A bill just introduced in the House of Representatives by Rep. Nick Mulvaney (R-S.C.), who chairs the House Small Business Subcommittee on Contracting and Workforce, has been termed an attempt to solve some problems in the federal government’s programs to increase opportunities for small businesses to participate in government contracts.

The bill, known as the Subcontracting Transparency and Reliability Act (STAR Act), would require for the first time that if a federal agency decides to bring work in house that had previously been done by a small business contractor, it would have to make public its reasons for reaching that decision. Furthermore, the small business would have standing to go to court and challenge the in-sourcing decision.

Under the bill, the “conversion of a function that is being performed by a private sector entity to performance by a Federal employee” can be protested by “any small business concern whose economic interest would be affected by the conversion.”

This idea holds a good deal of promise. After all, many agencies are trying to accomplish more with fewer resources, and one of the ways of doing that is to terminate their contracts and assign the work to in-house staff.
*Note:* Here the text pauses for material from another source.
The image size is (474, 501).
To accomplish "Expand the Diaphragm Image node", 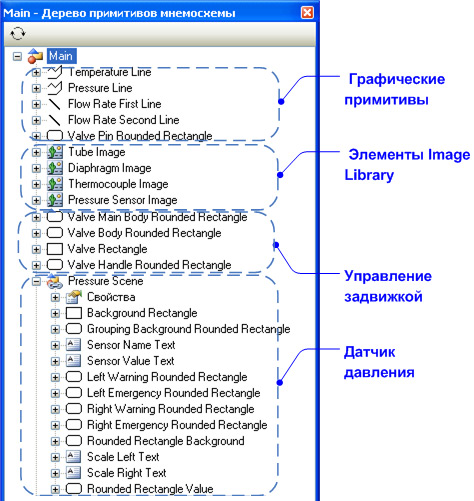I will pyautogui.click(x=36, y=169).
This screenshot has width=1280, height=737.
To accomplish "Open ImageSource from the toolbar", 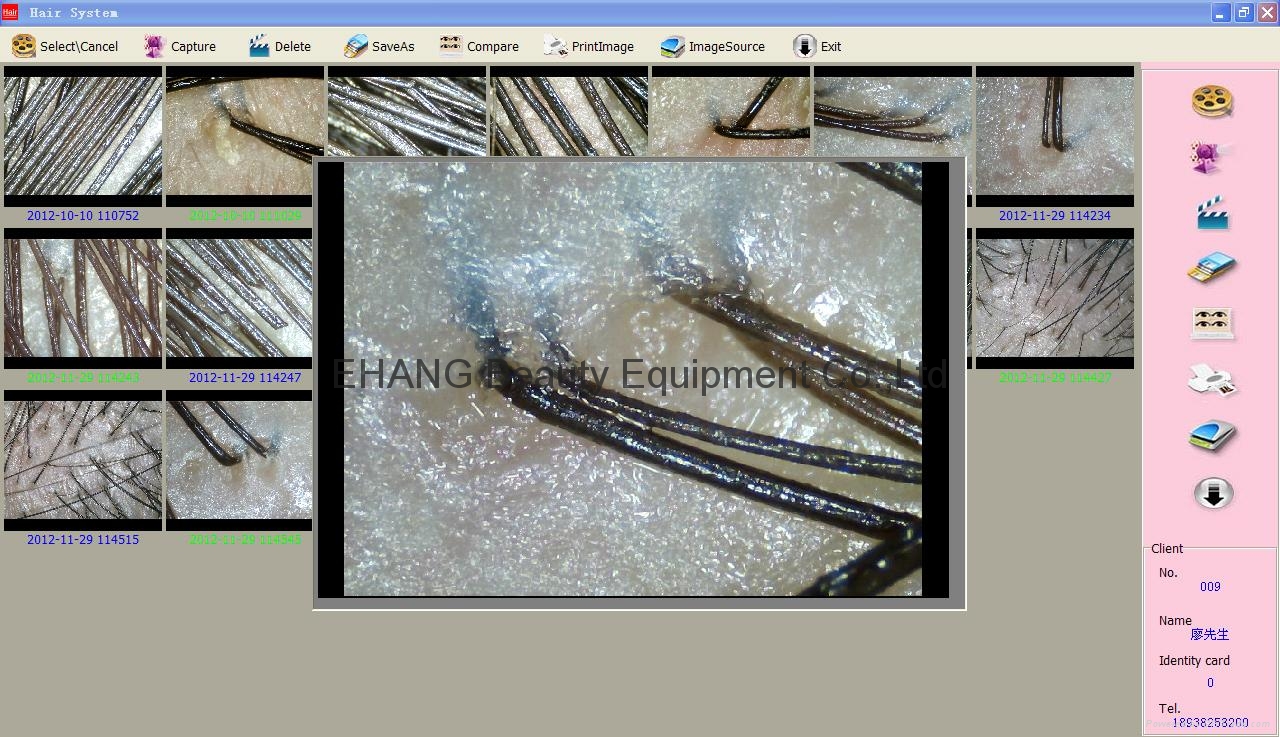I will pos(712,46).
When the incumbent contractor is a small business, the result is a decrease in small business participation just as if the work were transferred to a large business.

Another provision of the STAR Act would change the details of the existing requirement that small businesses actually perform a substantial amount of the work that they are assigned to do, rather than subcontract it out to larger businesses.

Under the Act, a small business would not be allowed to subcontract out to a larger business more than 50 percent of the amount it was paid under a service or supplies contract, or 85 percent of the amount it was paid for general construction, not including the cost of materials.

The current rules invoke the cost of performance, rather than the dollar amount paid by government to the small business. The idea of the new proposal is the same – to try to ensure that small businesses are doing the work to the extent possible, thus fulfilling congressional intent that they garner a significant piece of the pie.